■ DIRECTIONS FOR THIS TASK: Skip the pictures. Return exactly the lines from the one containing "The image size is (757, 520)." through the end of the entries below.

>>>

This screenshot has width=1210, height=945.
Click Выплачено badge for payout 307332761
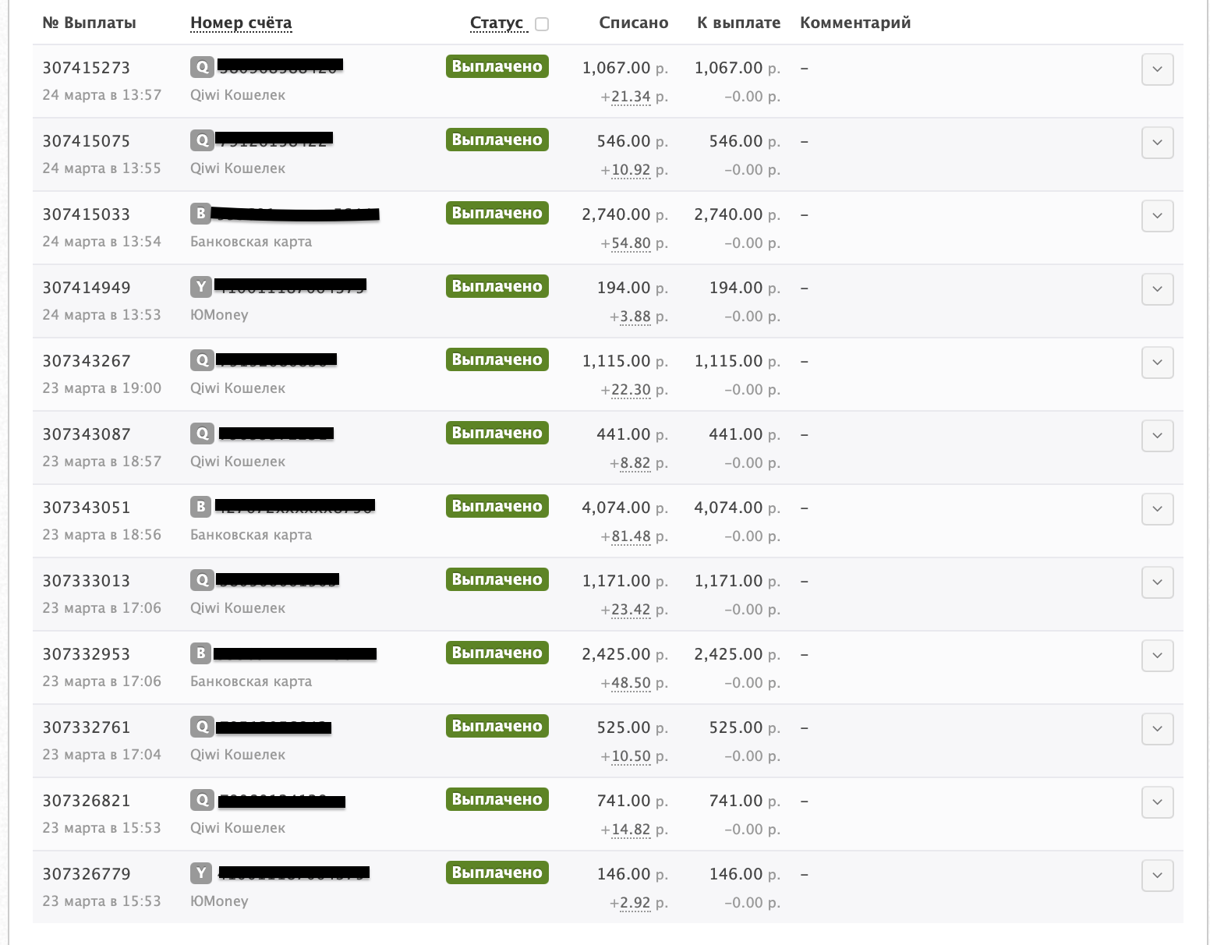(x=497, y=726)
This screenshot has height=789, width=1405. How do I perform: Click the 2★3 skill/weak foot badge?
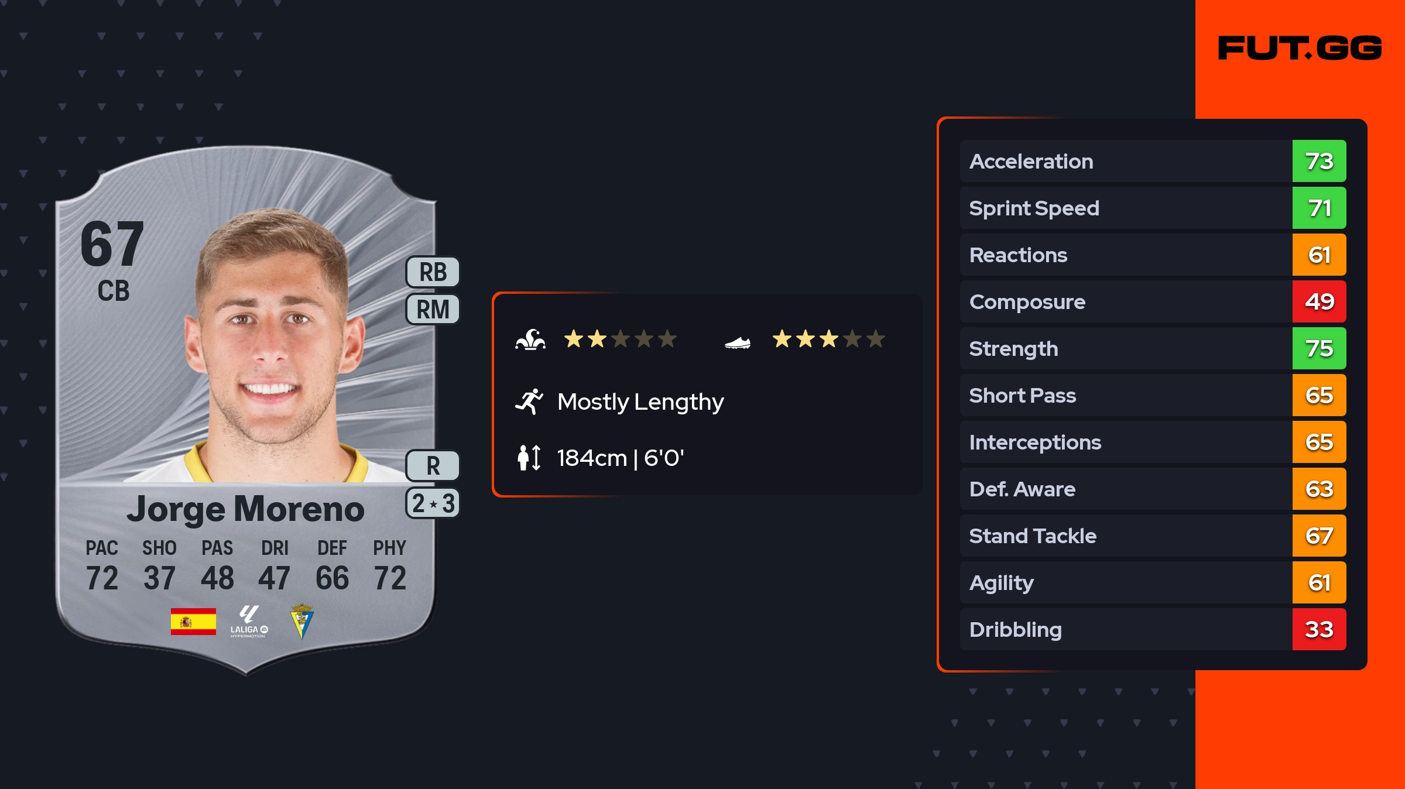[x=433, y=503]

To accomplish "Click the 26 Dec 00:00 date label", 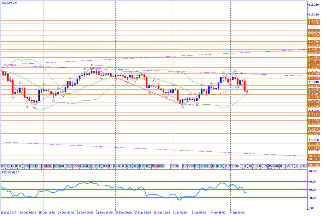I will [x=123, y=213].
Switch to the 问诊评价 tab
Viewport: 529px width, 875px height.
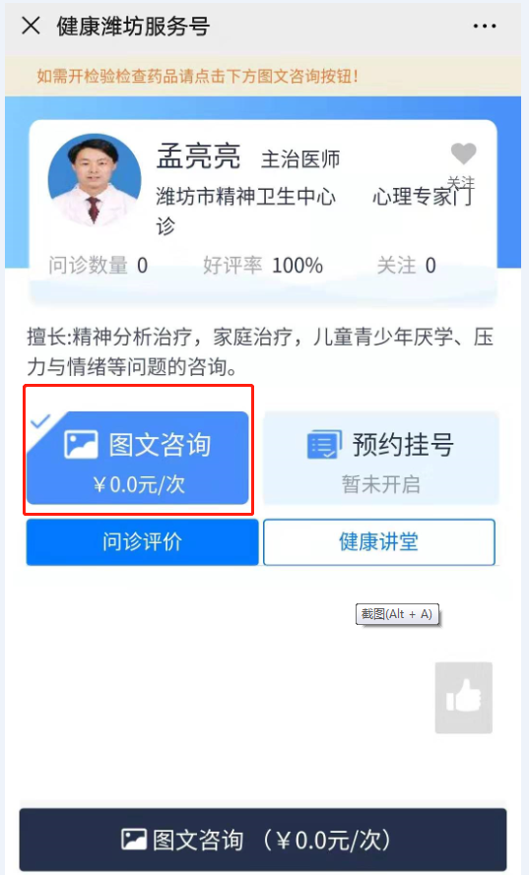tap(142, 542)
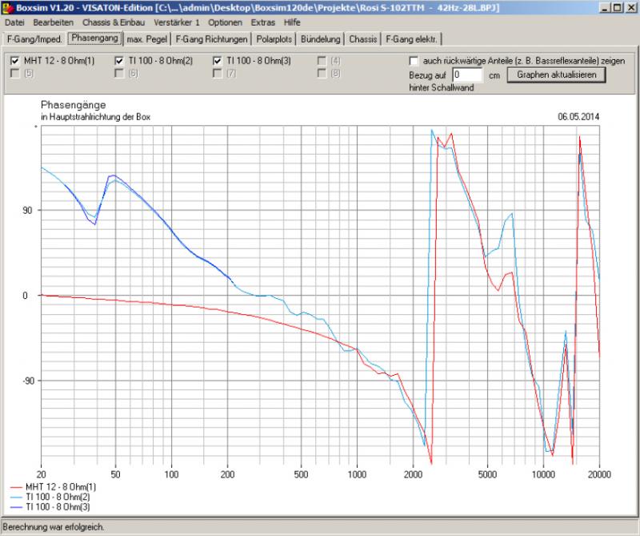Open the Optionen menu
Viewport: 640px width, 536px height.
(x=225, y=22)
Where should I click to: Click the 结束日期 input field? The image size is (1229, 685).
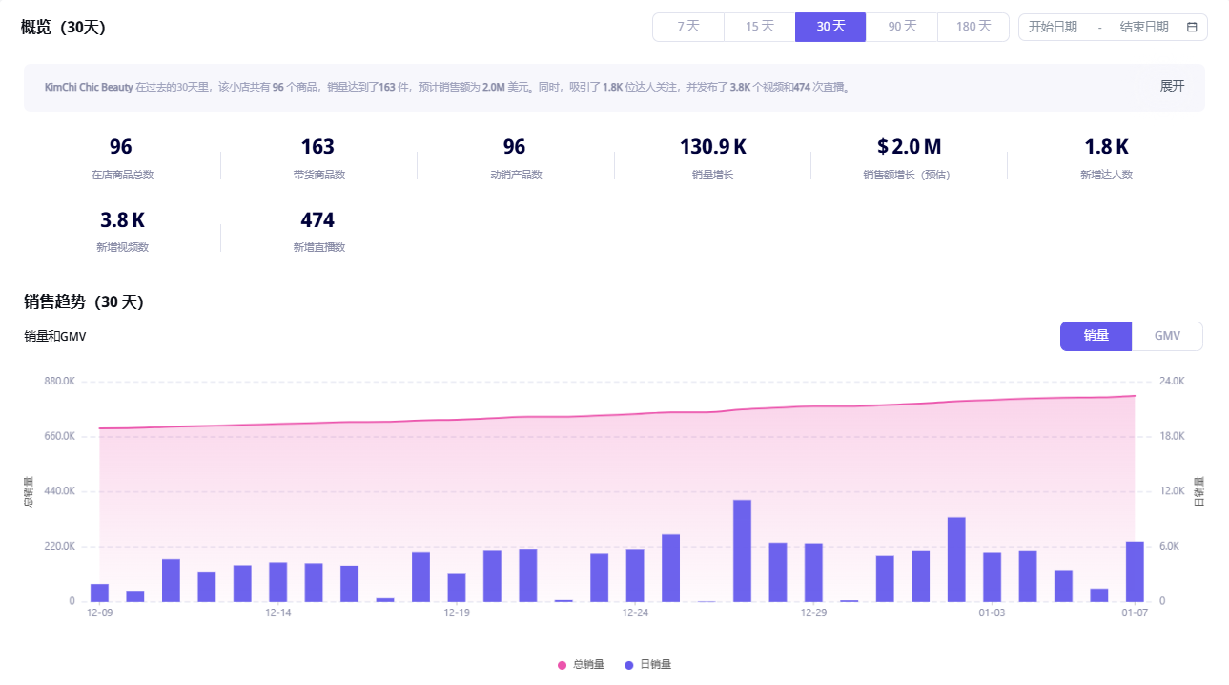coord(1143,27)
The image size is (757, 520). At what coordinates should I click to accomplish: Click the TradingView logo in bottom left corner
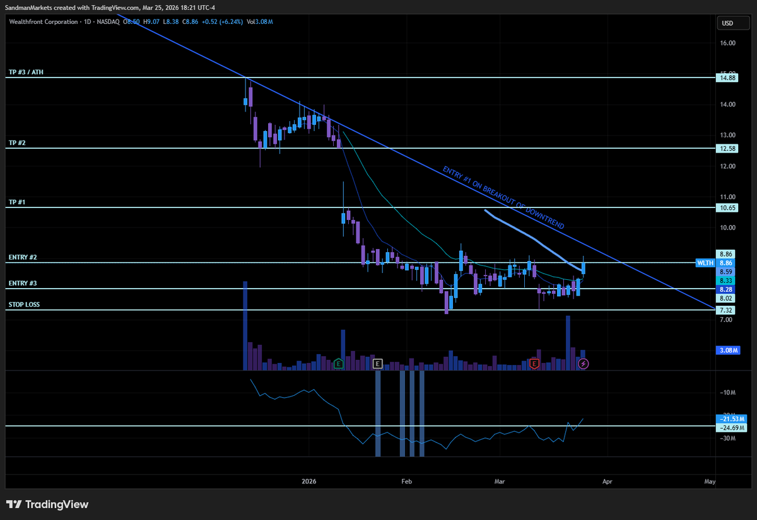click(47, 504)
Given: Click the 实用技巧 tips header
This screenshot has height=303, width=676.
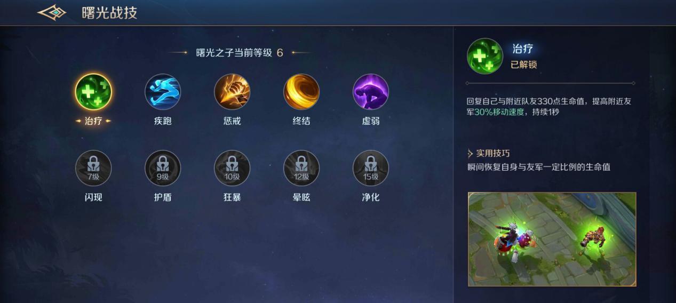Looking at the screenshot, I should (x=488, y=154).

<<<

■ ANSWER SPACE:
The image size is (757, 520). At what coordinates should I click to accomplish: Click the TradingView logo in bottom left corner
click(47, 504)
Given: Click the 实用技巧 tips header
This screenshot has height=303, width=676.
Looking at the screenshot, I should (x=488, y=154).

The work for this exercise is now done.